» WHAT IS NEEDED: Only the lines below between the ones containing "Tap the $0.67 price badge on Cucumbers" and "Task: Enable repetition on Giovedì", inclusive, are to be reproduced, each exactly as it stands.

[Source data]
%%
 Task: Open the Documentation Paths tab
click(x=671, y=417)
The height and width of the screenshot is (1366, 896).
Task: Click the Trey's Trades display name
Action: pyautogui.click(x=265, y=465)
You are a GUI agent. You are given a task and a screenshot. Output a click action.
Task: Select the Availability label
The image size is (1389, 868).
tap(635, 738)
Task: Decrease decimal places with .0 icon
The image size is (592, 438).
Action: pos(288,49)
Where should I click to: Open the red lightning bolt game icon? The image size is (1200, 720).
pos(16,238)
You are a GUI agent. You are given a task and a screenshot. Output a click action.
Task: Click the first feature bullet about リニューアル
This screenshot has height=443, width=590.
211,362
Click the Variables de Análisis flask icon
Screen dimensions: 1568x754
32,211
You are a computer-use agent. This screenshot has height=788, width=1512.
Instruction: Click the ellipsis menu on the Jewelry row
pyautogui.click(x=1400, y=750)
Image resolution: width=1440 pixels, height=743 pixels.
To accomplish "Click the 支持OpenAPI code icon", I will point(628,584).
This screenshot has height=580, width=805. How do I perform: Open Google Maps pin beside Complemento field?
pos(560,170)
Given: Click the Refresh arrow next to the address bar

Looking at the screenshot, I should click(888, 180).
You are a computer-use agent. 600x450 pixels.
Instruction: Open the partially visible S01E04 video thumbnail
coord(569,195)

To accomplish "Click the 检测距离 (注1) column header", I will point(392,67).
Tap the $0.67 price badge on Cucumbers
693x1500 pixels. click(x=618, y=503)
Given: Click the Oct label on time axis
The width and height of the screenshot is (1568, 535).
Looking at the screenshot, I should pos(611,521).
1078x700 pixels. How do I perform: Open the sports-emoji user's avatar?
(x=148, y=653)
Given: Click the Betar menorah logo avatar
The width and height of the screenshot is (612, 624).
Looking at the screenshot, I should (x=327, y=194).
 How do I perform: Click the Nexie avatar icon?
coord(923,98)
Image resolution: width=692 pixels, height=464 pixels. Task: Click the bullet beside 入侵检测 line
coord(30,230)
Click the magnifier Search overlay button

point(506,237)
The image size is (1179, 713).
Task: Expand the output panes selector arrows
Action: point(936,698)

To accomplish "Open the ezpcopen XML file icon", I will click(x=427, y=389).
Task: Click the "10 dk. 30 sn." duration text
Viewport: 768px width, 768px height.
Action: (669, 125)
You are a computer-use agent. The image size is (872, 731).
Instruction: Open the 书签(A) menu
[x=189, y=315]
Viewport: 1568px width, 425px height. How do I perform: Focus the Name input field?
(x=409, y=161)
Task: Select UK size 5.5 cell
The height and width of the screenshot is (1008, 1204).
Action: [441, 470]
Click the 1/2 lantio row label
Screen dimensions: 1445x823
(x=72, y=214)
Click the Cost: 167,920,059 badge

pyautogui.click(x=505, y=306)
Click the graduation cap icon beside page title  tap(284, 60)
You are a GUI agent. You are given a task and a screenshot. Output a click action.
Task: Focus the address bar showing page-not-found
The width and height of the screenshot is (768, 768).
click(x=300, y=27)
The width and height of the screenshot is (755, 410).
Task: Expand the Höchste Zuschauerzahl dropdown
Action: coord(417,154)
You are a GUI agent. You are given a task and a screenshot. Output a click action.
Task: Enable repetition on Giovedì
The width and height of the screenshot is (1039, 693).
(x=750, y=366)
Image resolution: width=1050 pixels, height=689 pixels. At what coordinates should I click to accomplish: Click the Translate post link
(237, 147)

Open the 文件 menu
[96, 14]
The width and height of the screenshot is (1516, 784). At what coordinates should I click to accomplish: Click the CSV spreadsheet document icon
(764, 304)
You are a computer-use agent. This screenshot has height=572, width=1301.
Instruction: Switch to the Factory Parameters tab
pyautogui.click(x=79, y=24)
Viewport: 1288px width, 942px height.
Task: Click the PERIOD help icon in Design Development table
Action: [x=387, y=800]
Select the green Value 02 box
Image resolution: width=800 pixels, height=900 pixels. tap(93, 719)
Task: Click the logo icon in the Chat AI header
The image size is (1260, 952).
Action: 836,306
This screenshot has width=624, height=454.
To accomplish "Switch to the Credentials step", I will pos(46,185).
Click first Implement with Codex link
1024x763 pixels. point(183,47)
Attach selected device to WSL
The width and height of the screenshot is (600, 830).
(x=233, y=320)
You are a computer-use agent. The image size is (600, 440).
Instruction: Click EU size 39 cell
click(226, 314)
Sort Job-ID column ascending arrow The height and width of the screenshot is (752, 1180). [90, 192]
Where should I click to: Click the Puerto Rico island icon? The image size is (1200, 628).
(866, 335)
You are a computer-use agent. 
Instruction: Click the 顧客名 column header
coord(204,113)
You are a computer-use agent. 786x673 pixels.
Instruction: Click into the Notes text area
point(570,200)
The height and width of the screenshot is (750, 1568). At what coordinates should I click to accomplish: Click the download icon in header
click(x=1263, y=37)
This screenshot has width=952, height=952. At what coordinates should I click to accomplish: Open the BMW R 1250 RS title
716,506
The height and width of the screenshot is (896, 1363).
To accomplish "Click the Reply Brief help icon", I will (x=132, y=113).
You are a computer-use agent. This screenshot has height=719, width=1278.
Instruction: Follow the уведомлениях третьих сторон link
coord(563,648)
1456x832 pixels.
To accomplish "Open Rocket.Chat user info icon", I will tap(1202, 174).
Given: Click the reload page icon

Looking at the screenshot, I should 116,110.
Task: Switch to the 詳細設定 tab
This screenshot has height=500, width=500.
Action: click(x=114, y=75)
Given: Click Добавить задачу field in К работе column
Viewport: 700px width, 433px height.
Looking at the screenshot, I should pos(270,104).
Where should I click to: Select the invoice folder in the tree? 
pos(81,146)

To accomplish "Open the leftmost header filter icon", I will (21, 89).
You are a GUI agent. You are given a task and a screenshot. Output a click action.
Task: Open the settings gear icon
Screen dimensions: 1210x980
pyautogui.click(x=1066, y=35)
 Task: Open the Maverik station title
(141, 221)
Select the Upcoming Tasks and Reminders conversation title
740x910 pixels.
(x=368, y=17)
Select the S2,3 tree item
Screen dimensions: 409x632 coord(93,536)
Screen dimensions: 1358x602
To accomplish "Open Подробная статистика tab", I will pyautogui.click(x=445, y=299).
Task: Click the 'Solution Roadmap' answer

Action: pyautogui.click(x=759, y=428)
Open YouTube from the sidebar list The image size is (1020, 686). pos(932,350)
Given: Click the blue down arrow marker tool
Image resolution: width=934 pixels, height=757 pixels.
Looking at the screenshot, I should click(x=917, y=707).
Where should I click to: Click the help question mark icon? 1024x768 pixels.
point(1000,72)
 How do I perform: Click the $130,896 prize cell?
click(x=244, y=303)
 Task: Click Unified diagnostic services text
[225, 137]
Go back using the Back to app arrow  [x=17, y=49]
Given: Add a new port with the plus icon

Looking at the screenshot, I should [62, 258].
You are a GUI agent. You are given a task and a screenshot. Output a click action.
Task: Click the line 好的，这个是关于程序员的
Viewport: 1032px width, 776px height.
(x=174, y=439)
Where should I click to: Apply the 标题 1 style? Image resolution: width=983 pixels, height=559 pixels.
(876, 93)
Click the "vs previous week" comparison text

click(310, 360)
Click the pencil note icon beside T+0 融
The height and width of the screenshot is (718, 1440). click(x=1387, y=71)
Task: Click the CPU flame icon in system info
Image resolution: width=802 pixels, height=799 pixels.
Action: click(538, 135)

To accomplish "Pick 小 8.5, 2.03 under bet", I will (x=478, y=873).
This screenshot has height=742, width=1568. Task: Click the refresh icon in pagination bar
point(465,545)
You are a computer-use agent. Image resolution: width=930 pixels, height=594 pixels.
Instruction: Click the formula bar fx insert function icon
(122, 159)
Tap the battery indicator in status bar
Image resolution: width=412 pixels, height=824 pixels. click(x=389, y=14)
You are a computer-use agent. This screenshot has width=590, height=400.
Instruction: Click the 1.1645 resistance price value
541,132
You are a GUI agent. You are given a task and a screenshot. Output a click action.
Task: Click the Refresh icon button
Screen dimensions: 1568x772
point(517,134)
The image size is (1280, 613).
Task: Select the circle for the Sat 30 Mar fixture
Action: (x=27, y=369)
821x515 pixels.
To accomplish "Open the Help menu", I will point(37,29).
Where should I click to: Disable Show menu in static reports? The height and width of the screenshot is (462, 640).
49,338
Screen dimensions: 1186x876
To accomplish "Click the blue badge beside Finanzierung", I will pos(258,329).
%%
» SOLUTION TO THIS EXERCISE:
Tap the $0.67 price badge on Cucumbers
693x1500 pixels. click(x=618, y=503)
Given: Click the Oct label on time axis
The width and height of the screenshot is (1568, 535).
Looking at the screenshot, I should pos(611,521).
1078x700 pixels. How do I perform: Open the sports-emoji user's avatar?
(x=148, y=653)
Given: Click the Betar menorah logo avatar
The width and height of the screenshot is (612, 624).
Looking at the screenshot, I should (x=327, y=194).
 How do I perform: Click the Nexie avatar icon?
coord(923,98)
Image resolution: width=692 pixels, height=464 pixels. Task: Click the bullet beside 入侵检测 line
coord(30,230)
Click the magnifier Search overlay button

point(506,237)
The image size is (1179, 713).
Task: Expand the output panes selector arrows
Action: point(936,698)

To accomplish "Open the ezpcopen XML file icon", I will click(x=427, y=389).
Task: Click the "10 dk. 30 sn." duration text
Viewport: 768px width, 768px height.
Action: (669, 125)
You are a computer-use agent. The image size is (872, 731).
Instruction: Open the 书签(A) menu
[x=189, y=315]
Viewport: 1568px width, 425px height. How do I perform: Focus the Name input field?
(x=409, y=161)
Task: Select UK size 5.5 cell
The height and width of the screenshot is (1008, 1204).
Action: [441, 470]
Click the 1/2 lantio row label
Screen dimensions: 1445x823
(x=72, y=214)
Click the Cost: 167,920,059 badge

pyautogui.click(x=505, y=306)
Click the graduation cap icon beside page title  tap(284, 60)
You are a GUI agent. You are given a task and a screenshot. Output a click action.
Task: Focus the address bar showing page-not-found
The width and height of the screenshot is (768, 768).
click(x=300, y=27)
The width and height of the screenshot is (755, 410).
Task: Expand the Höchste Zuschauerzahl dropdown
Action: coord(417,154)
You are a GUI agent. You are given a task and a screenshot. Output a click action.
Task: Enable repetition on Giovedì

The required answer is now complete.